SEMARANG|Jejakkasusindonesianews.com- Modus lama, wajah baru. Galian C ilegal yang bersembunyi di balik izin hiburan rakyat di RW 13, Kelurahan Tambakaji, Kecamatan Ngaliyan, akhirnya ditutup paksa polisi. Aktivitas yang selama ini merusak bukit, mengancam rumah warga, dan menantang keselamatan publik itu kini resmi dihentikan.
Lokasi galian yang berada di sebelah barat Taman Lele Semarang bukan sekadar melanggar aturan. Alat berat beroperasi bebas, tanah dikeruk habis, dan yang lebih mengerikan — tepat di bawah jalur SUTET tegangan ekstra tinggi. Jika terjadi longsor atau insiden listrik, siapa yang bertanggung jawab?
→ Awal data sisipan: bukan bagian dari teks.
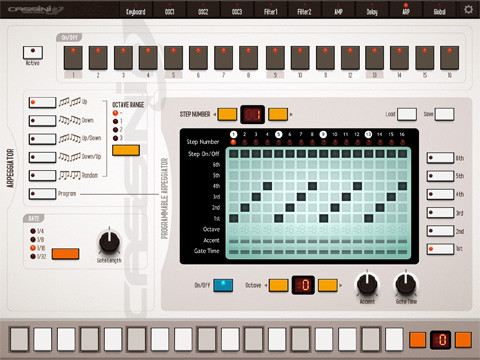The height and width of the screenshot is (360, 480).
Task: Enable the Program arpeggio mode
Action: [x=42, y=194]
“Sudah kami pastikan ditutup total. Tidak ada lagi aktivitas pengerukan,” tegas Kanit Tipidter Satreskrim Polrestabes Semarang, Kiswanto, Rabu (24/12/2025).
Penutupan ini terjadi setelah warga tak lagi bisa diam. Laporan demi laporan akhirnya memaksa aparat turun tangan. Warga mengaku hidup dalam ketakutan, terganggu suara alat berat, debu beterbangan, hingga ancaman longsor yang bisa terjadi kapan saja.
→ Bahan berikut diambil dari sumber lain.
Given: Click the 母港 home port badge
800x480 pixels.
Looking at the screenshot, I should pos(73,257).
Ironisnya, aktivitas ini bukan sehari dua hari. Berlangsung cukup lama, seolah kebal hukum. Fakta ini memunculkan tanda tanya besar di tengah publik:
❗ Siapa yang membekingi?
❗ Mengapa baru ditindak setelah viral dan dilaporkan warga?
Kepolisian menegaskan akan terus mengawasi lokasi dan tidak segan menindak tegas jika praktik serupa kembali muncul.
“Jika ditemukan pelanggaran lagi, pasti kami tindak sesuai hukum,” ujar Kiswanto.
Kasus Tambakaji menjadi tamparan keras bagi penegakan hukum dan pengawasan perizinan di Kota Semarang. Penyalahgunaan izin hiburan untuk tambang bukan sekadar pelanggaran administratif — ini kejahatan lingkungan dan ancaman keselamatan manusia.
🔴 Rakyat menuntut: Jangan berhenti di penutupan!
🔴 Usut aktor di balik layar!
🔴 Bongkar jaringan izin bodong berkedok hiburan!
Jika hukum masih punya nyali, Tambakaji harus jadi pintu masuk membongkar mafia galian C di Semarang!